Data records

—————

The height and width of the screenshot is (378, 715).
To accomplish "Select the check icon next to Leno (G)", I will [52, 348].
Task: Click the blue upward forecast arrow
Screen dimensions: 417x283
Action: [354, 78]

—————

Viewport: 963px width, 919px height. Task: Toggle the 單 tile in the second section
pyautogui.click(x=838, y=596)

—————

Rewrite the listing from the line with "The height and" up to and including the line with "Action: [354, 78]", swapping "check icon" for "checkmark icon". Leave everything else in those lines unchanged.

In response
The height and width of the screenshot is (378, 715).
To accomplish "Select the checkmark icon next to Leno (G)", I will [52, 348].
Task: Click the blue upward forecast arrow
Screen dimensions: 417x283
Action: [354, 78]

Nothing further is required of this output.